**Task requirements**
Search the entries for lines with the string "empty" and say how many there are, giving only the number.

══ Data shown ══

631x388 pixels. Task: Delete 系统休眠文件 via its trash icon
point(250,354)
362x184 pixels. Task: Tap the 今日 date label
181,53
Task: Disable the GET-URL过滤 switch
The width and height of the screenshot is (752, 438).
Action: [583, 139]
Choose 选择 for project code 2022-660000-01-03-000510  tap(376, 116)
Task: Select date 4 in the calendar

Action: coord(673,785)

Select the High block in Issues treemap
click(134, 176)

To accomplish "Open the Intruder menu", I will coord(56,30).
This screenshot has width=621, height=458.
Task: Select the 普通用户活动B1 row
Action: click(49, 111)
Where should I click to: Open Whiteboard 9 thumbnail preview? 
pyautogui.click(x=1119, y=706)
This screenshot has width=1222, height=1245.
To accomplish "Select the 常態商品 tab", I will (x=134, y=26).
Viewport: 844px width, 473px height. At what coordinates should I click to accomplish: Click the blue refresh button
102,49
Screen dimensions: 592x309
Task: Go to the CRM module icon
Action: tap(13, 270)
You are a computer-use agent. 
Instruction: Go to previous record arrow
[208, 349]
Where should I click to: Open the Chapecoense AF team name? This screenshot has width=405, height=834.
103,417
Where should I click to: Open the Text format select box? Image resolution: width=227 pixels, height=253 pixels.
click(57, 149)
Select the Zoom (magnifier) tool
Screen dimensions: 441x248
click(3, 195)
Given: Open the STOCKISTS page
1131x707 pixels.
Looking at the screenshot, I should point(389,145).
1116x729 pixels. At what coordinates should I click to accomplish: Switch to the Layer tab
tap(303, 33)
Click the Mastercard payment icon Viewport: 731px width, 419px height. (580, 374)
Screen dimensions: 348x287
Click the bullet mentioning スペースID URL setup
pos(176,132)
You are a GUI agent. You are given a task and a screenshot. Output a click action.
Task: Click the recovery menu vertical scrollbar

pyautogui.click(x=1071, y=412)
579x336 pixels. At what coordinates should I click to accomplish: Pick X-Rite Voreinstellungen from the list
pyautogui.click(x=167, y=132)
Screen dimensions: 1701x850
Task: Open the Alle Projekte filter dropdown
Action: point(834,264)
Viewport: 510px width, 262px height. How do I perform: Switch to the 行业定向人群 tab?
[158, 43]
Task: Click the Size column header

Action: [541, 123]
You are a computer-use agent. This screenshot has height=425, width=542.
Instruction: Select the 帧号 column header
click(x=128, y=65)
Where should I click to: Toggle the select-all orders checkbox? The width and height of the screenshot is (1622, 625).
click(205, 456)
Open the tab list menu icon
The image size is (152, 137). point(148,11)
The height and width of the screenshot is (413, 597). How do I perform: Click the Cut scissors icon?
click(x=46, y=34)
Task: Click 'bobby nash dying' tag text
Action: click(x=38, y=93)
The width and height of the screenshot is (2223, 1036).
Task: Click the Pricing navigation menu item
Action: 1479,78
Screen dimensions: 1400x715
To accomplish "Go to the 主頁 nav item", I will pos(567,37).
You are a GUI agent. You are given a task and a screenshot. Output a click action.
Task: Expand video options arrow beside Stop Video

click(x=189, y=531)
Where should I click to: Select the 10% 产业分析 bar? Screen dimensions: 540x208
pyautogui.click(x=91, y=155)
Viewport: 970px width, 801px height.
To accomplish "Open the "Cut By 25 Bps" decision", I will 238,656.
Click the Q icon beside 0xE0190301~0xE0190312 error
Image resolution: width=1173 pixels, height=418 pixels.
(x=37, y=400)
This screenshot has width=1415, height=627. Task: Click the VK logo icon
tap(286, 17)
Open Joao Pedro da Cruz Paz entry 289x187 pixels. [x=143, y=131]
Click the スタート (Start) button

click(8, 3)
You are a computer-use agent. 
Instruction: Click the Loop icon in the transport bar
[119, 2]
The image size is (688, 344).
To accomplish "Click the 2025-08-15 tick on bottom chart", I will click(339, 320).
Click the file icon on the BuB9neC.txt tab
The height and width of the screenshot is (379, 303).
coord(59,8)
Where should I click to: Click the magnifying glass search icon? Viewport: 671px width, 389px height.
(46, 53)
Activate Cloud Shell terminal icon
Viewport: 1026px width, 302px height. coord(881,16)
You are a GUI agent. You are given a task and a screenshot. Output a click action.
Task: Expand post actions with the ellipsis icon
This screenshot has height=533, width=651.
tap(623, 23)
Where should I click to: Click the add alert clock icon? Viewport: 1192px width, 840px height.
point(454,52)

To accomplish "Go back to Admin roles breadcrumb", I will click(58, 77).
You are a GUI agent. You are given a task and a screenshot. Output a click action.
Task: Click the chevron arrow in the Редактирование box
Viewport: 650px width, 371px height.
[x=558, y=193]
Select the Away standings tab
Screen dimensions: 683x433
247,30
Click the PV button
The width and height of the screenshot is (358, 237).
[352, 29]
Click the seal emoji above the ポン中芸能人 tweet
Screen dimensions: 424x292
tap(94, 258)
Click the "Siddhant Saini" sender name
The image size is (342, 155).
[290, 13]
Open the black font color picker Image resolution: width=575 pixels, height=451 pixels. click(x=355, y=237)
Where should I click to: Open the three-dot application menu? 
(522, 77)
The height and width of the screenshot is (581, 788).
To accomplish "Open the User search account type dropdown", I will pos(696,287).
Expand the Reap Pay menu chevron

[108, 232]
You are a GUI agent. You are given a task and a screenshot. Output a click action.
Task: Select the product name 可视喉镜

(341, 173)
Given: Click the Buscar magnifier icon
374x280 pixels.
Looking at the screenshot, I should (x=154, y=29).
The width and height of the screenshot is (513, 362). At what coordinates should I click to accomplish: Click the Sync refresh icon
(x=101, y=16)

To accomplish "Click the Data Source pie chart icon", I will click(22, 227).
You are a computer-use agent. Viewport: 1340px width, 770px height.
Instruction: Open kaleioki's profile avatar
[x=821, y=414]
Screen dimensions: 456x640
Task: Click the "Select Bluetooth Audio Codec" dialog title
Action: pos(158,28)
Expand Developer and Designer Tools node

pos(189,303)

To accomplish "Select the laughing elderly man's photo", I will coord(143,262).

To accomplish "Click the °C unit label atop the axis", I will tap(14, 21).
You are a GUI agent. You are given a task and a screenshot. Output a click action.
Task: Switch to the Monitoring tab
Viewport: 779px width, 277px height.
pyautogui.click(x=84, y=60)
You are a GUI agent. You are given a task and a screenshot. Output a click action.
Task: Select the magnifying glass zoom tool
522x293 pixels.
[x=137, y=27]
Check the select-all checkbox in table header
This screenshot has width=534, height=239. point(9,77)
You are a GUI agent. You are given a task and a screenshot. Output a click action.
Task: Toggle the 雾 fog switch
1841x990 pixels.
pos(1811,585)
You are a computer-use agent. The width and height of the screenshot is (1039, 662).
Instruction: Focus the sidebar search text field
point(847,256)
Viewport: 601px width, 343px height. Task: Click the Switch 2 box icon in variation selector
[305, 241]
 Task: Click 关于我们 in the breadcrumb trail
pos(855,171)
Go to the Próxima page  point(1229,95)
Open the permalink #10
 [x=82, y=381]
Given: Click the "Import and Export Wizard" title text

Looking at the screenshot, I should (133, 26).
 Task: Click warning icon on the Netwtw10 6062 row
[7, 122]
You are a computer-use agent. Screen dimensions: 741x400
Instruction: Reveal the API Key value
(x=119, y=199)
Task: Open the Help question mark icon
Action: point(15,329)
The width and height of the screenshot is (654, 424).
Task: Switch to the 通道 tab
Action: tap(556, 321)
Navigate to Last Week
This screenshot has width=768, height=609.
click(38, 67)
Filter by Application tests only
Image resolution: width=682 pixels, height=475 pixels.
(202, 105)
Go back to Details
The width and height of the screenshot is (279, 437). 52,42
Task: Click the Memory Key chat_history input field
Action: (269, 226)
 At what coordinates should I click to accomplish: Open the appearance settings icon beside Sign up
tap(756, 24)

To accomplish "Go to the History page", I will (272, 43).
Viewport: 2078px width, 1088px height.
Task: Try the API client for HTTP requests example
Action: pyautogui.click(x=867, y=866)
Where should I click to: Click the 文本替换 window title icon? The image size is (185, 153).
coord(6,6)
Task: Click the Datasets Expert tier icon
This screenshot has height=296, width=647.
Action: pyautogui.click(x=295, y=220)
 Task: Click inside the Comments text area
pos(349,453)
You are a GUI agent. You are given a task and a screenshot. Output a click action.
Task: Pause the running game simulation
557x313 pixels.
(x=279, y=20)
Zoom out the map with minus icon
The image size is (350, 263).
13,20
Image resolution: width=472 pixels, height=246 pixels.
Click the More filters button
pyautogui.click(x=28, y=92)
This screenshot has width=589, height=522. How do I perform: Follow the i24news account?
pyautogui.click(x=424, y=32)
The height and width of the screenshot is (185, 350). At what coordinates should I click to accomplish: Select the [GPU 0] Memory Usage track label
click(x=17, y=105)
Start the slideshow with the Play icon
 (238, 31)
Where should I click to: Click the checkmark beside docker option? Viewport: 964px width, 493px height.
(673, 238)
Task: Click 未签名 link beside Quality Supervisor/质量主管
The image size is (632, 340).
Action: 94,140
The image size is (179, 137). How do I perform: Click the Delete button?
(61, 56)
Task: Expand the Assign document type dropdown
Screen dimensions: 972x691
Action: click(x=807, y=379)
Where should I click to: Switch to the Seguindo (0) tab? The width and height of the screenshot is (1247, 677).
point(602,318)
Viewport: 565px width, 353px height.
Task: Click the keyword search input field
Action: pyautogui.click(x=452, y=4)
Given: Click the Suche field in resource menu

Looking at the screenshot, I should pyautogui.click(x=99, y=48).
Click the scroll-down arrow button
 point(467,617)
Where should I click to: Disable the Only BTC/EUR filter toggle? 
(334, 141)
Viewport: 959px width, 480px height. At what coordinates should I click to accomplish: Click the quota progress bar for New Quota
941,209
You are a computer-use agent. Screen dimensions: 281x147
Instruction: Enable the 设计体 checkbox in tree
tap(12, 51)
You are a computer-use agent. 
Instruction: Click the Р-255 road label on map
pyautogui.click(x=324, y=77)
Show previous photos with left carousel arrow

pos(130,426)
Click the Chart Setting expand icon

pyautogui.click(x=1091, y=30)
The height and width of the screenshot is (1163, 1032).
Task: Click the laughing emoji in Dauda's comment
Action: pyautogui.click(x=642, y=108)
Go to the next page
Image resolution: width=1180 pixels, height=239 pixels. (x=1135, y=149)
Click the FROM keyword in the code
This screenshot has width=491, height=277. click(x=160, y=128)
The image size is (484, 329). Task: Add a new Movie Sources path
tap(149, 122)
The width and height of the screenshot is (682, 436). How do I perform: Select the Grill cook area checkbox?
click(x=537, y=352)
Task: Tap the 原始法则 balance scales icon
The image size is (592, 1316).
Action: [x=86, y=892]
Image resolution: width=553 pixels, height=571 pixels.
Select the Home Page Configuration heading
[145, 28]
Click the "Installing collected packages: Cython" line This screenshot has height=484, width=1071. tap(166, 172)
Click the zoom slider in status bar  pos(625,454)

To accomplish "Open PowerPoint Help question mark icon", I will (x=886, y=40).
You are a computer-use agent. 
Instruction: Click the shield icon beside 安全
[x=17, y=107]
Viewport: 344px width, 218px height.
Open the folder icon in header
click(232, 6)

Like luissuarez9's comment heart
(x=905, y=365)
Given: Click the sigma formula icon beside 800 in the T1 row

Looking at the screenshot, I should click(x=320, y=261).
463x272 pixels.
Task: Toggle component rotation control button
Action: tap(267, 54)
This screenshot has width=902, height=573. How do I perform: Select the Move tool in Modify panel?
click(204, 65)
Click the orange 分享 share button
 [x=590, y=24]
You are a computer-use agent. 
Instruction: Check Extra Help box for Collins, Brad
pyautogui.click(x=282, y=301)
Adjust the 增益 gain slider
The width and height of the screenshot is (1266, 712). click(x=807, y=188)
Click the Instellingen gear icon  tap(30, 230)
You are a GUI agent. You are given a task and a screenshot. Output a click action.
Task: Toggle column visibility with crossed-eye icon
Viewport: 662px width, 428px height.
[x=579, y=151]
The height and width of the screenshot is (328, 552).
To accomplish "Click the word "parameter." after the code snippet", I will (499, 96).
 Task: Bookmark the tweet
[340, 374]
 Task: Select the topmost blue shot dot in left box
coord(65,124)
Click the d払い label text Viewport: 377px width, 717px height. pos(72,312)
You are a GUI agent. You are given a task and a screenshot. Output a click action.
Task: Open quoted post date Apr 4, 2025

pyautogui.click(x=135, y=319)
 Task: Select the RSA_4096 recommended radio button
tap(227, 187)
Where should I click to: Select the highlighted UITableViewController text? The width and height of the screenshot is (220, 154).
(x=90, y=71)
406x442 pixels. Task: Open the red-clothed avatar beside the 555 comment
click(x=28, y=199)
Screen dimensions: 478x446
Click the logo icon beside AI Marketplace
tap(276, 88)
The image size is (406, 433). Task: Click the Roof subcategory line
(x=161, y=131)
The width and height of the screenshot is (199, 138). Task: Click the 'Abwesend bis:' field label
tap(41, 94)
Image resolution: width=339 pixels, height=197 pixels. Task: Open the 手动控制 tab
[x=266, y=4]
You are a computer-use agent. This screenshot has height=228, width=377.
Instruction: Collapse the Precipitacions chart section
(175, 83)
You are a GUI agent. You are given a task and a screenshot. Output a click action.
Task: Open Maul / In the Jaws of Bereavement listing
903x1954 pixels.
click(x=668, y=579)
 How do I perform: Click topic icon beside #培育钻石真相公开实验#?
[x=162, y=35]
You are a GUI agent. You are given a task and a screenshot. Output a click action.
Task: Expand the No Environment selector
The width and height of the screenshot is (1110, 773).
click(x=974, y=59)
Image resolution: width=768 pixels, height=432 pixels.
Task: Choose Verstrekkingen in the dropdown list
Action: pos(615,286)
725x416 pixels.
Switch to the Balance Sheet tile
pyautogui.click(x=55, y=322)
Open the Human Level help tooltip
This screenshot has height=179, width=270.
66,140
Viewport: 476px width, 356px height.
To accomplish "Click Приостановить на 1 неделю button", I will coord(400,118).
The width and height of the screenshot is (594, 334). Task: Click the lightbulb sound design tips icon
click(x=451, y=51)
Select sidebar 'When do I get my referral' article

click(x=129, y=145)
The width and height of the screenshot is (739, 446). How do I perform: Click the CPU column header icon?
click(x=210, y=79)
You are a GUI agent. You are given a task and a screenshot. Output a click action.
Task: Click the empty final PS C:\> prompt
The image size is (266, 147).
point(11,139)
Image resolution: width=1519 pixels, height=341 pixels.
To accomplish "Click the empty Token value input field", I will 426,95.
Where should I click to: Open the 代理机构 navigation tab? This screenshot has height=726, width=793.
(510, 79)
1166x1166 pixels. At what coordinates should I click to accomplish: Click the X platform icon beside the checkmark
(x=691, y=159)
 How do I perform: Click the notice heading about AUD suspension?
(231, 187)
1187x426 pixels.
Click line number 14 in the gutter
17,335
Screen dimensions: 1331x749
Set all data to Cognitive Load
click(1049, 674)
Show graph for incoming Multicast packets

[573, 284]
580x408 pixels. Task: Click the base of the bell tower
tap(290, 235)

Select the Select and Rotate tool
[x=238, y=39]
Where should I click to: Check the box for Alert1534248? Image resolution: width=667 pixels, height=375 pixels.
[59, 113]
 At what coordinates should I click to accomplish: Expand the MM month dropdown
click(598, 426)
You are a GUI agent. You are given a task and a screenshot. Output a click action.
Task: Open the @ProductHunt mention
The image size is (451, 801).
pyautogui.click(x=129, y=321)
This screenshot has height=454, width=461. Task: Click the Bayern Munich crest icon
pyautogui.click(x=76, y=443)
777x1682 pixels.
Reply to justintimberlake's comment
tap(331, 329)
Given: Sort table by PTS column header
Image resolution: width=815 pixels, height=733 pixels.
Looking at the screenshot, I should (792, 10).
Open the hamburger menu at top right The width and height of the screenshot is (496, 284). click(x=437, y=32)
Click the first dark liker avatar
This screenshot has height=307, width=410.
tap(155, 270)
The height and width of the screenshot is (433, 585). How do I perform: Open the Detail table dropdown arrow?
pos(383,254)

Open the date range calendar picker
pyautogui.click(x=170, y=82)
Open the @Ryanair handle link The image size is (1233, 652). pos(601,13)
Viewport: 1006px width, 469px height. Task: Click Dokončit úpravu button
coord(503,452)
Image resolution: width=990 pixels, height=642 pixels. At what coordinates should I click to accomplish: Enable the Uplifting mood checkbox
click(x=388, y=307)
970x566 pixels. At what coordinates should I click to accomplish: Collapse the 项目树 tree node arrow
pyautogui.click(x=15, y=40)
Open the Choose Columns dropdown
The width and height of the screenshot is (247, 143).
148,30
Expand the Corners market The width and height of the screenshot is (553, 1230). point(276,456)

═══

**Result of the exercise**
2